-- Records for the task follows --

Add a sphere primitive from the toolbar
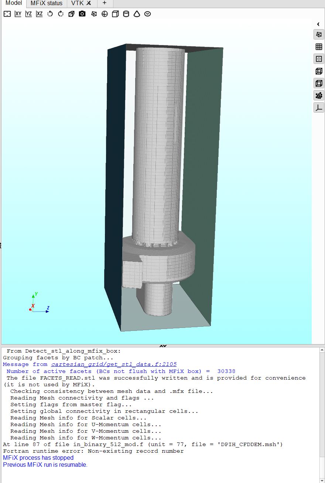This screenshot has height=483, width=325. click(105, 14)
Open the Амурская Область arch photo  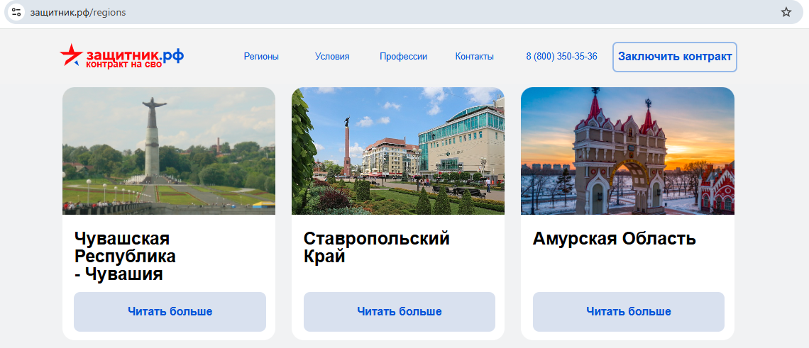coord(627,151)
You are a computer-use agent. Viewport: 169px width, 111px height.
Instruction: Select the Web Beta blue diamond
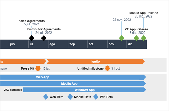coord(46,97)

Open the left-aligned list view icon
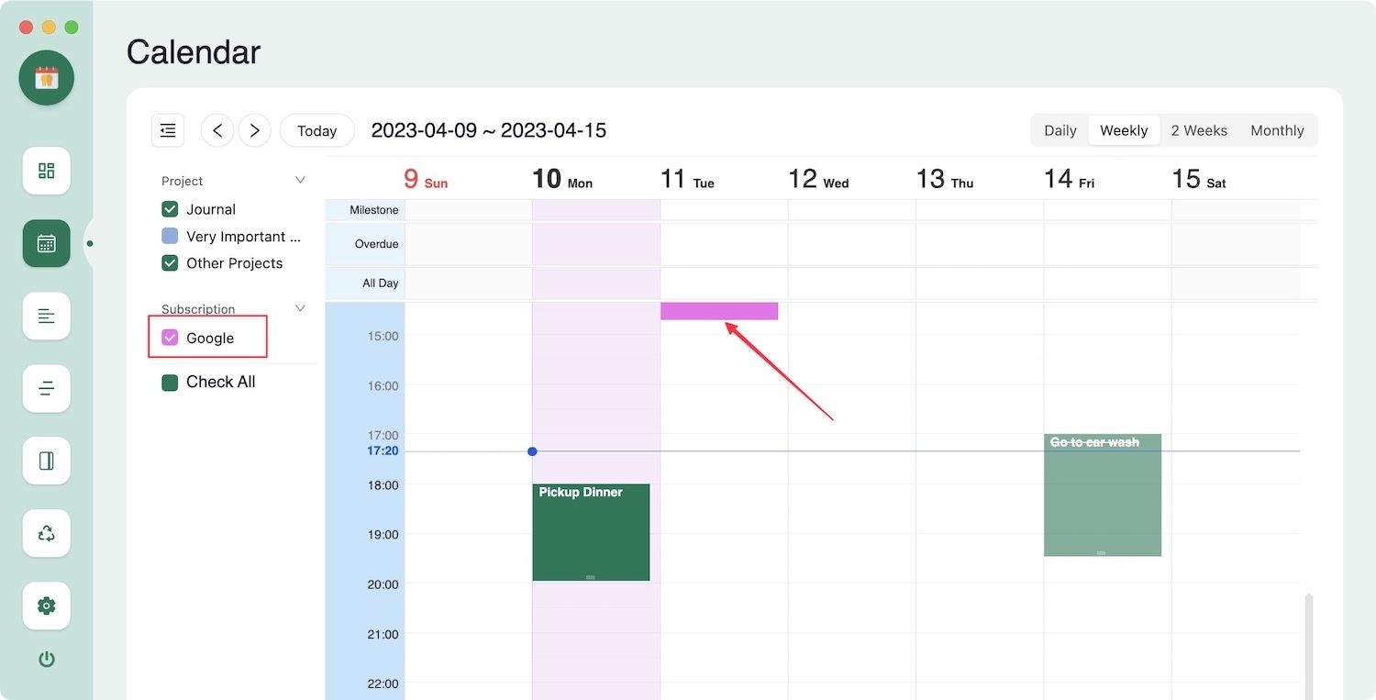(x=47, y=316)
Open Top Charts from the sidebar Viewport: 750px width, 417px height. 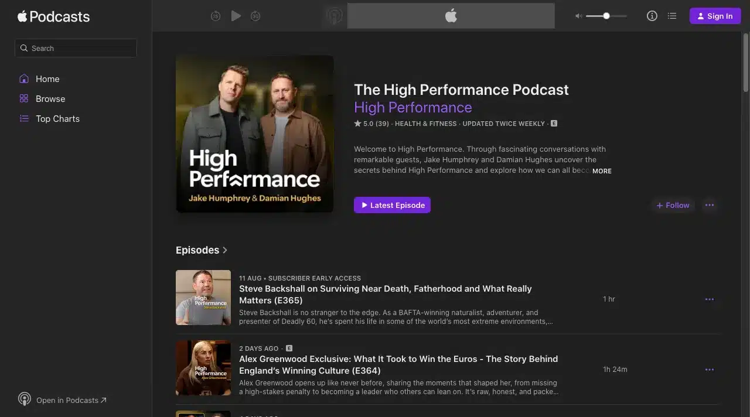coord(57,118)
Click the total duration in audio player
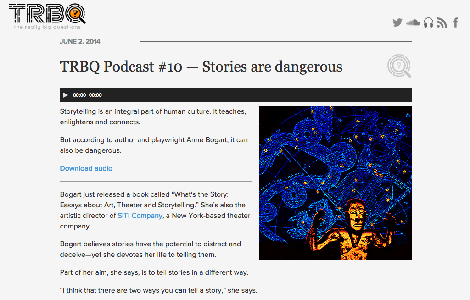The height and width of the screenshot is (300, 470). pyautogui.click(x=95, y=95)

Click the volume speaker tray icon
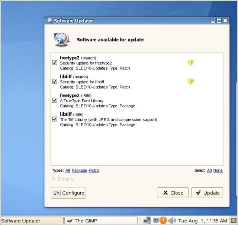[172, 221]
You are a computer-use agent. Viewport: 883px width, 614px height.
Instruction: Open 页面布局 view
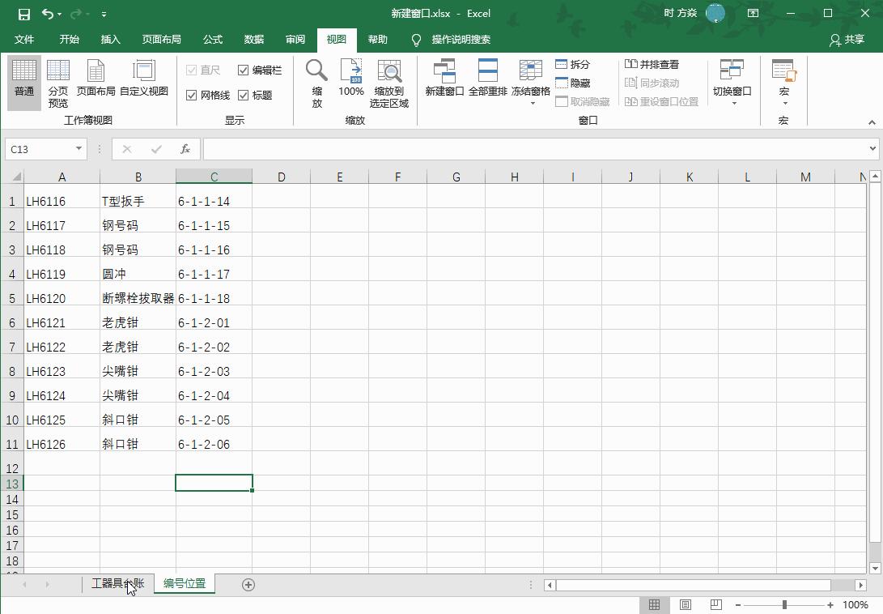(x=96, y=81)
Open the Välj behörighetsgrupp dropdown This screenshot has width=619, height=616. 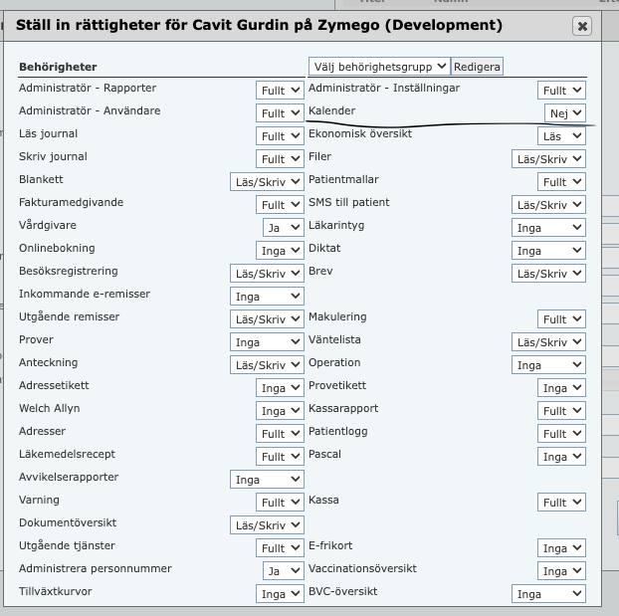click(x=379, y=67)
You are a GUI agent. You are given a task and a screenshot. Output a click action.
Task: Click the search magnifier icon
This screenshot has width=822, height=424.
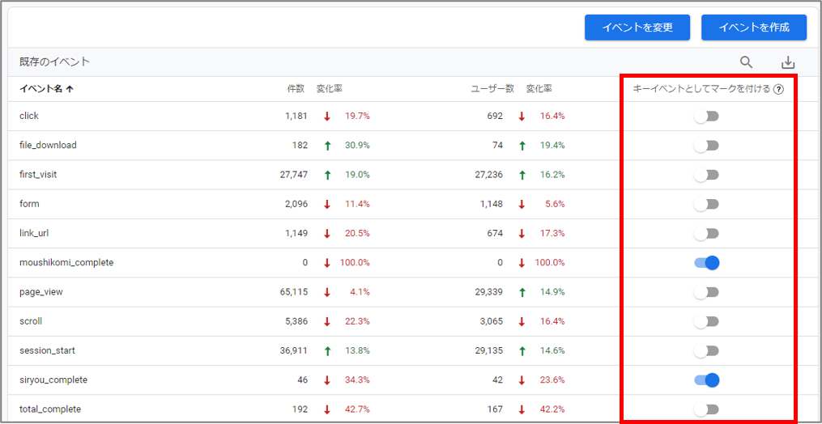pyautogui.click(x=746, y=62)
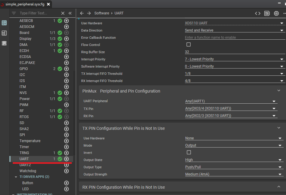Click the back arrow beside the Software breadcrumb
The width and height of the screenshot is (286, 195).
pos(82,13)
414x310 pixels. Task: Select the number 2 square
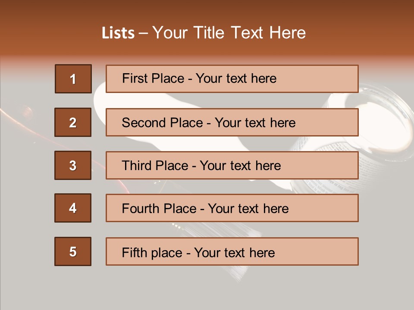(73, 122)
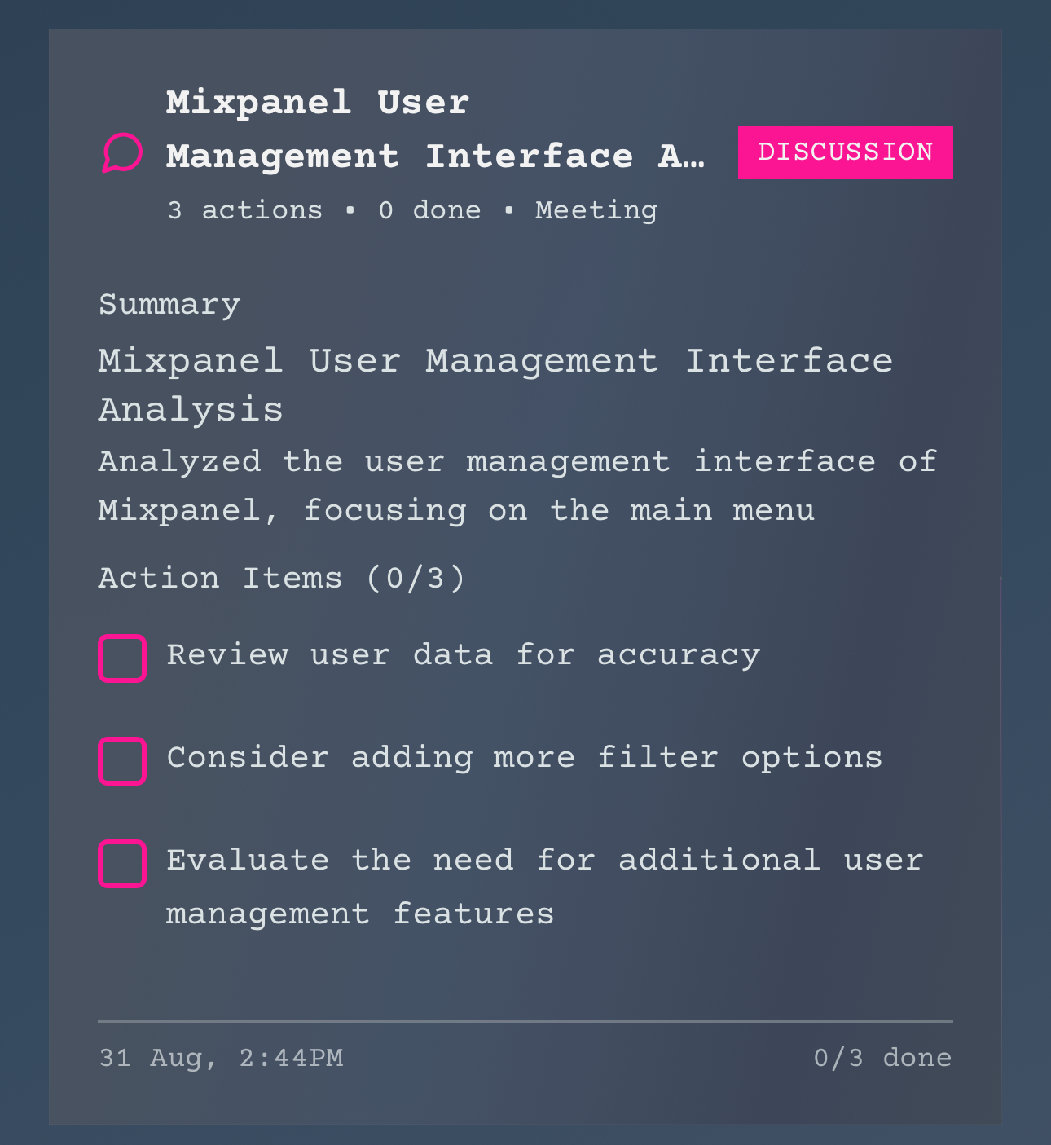Open 'Mixpanel User Management Interface Analysis' summary heading
Image resolution: width=1051 pixels, height=1145 pixels.
[495, 385]
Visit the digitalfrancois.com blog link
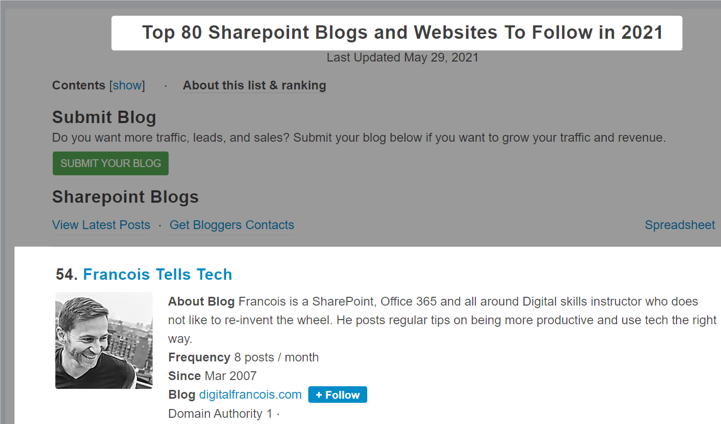Viewport: 721px width, 424px height. 250,395
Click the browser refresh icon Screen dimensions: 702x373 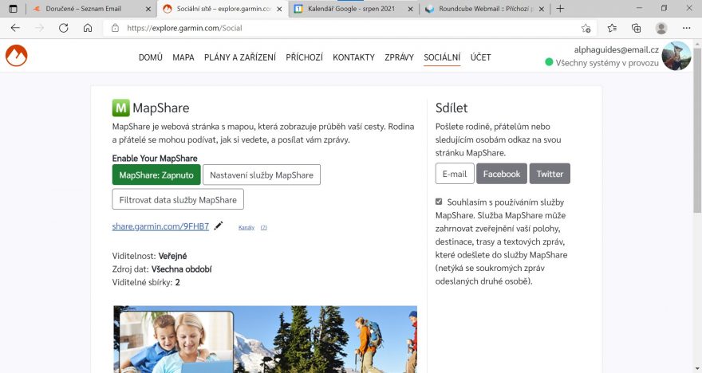click(x=64, y=28)
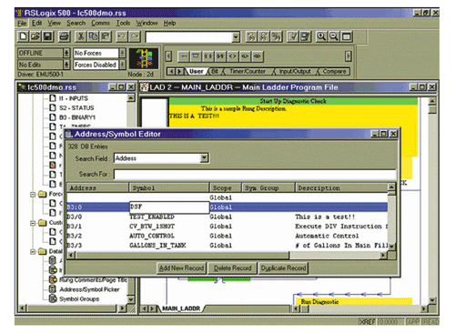455x333 pixels.
Task: Insert a new rung from the instruction toolbar
Action: point(184,56)
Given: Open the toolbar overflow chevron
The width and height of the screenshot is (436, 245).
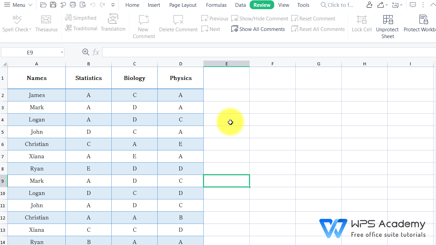Looking at the screenshot, I should [112, 5].
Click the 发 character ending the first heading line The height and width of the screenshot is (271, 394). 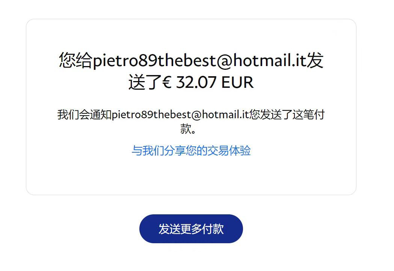pos(315,60)
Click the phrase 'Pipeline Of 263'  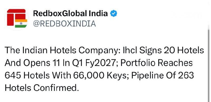click(x=162, y=76)
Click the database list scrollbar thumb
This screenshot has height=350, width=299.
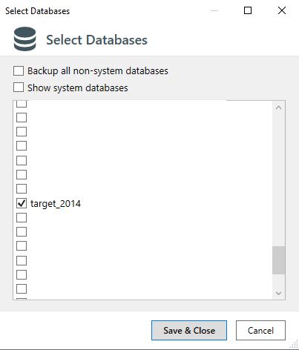[278, 260]
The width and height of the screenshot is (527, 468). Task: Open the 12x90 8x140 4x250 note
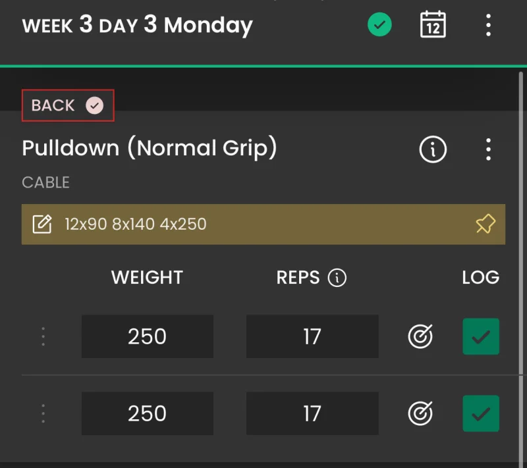263,224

-- Records for the task concluded --

Each line in the data that holds the string "agent" must be returned.

▶ [Exercise solution]:
You are a computer-use agent. Viewport: 169px width, 111px height.
You are a computer-use agent. Viewport: 883px width, 614px height.
You are a GUI agent. You are given a task and a screenshot. Output a click action.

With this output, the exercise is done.